Selected excerpt
BASIC: Probability of a box to contain n-keys Consider the situation in which 4 boxes exist, as well as 4 keys. Each key is stored inside of a randomly chosen box. Now suppose we chose a box at random. What is the probability of the chosen box to contain a given amount of keys?
My thoughts were as follows. The odds of any given key to end up in any given box is P = 0.25. Similarly, the odds of containing precisely all keys is P = 0.25^4 = 0.0039.
Thus, I have considered the solution being




# of keys
P




0
1-cumsum = 0.667


1
0.25^1 = 0.25


2
0.25^2 = 0.0625


3
0.25^3 = 0.0156


4
0.25^4 = 0.0039




But this appears wrong for a multitude of reasons.
I have created a simple simulation of the problem using Excel (https://docs.google.com/spreadsheets/d/1q9EZZvNzgSrq0iF82DjOZfpNKO4qwcJSJLtkPmjJq2s/edit#gid=962295911), and the actual values (for any given box) are more close to




# of keys
P




0
0.32


1
0.42


2
0.21


3
0.045


4
0.005




I am looking forward to seeing a correct theoretical analysis of the problem.
EDIT: This problem has been solved. Please see frank's answer for the proper of way of computing the probability.
 A: Let's say, without loss of generality, that we have chosen box 1.
What is the probability for box 1 to contain zero keys?
It is the probability to distribute all keys over only the boxes 2, 3, and 4: Each key has the probability of $\frac{3}{4}$ to end up in those last three boxes, and we have 4 keys, and their positioning is independent, so we get $(\frac{3}{4})^4$.
What is the probability for box 1 to contain one key?
There are four possibilities for box 1 (for each of the four keys) and each time the probability of the other three to be distributed over the last boxes is $(\frac{3}{4})^3$, i.e. we get: $4\cdot\frac{1}{4}\cdot(\frac{3}{4})^3 = (\frac{3}{4})^3$.
What is the probability for box 1 to contain two keys?
The probability that two keys end up in box 1 is $(\frac{1}{4})^2$. Then the probability of the other two to be in the last boxes is $(\frac{3}{4})^2$. And there are $\binom{4}{2}$ choices of two keys, so the total probability for this situation is $\binom{4}{2}(\frac{1}{4})^2(\frac{3}{4})^2$.
What is the probability for box 1 to contain three keys?
Similar arguments as the ones above lead to: $\binom{4}{3}(\frac{1}{4})^3\frac{3}{4}$.
What is the probability for box 1 to contain four keys?
Well, that is just $(\frac{1}{4})^4$.
I am afraid, your simulations are wrong. But this type of problem is notorious for being tricky in getting right. It is so easy to make a mistake. I hope my solution is correct. You also might want to check whether those probabilities add up to one...

Information shown

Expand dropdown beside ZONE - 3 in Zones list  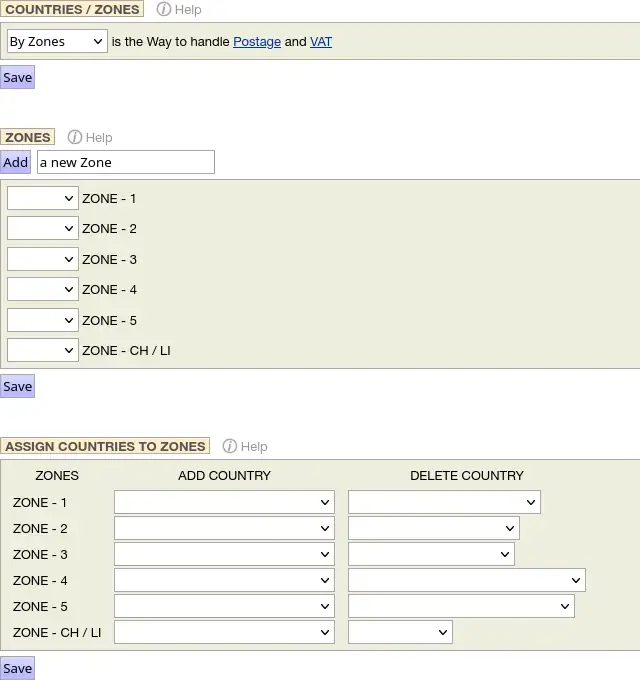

Aim of the task
Reproduce the passage of the keys-and-boxes probability thread above, starting at "I am looking" and ending at "contain zero keys?".

Written reply
I am looking forward to seeing a correct theoretical analysis of the problem.
EDIT: This problem has been solved. Please see frank's answer for the proper of way of computing the probability.
 A: Let's say, without loss of generality, that we have chosen box 1.
What is the probability for box 1 to contain zero keys?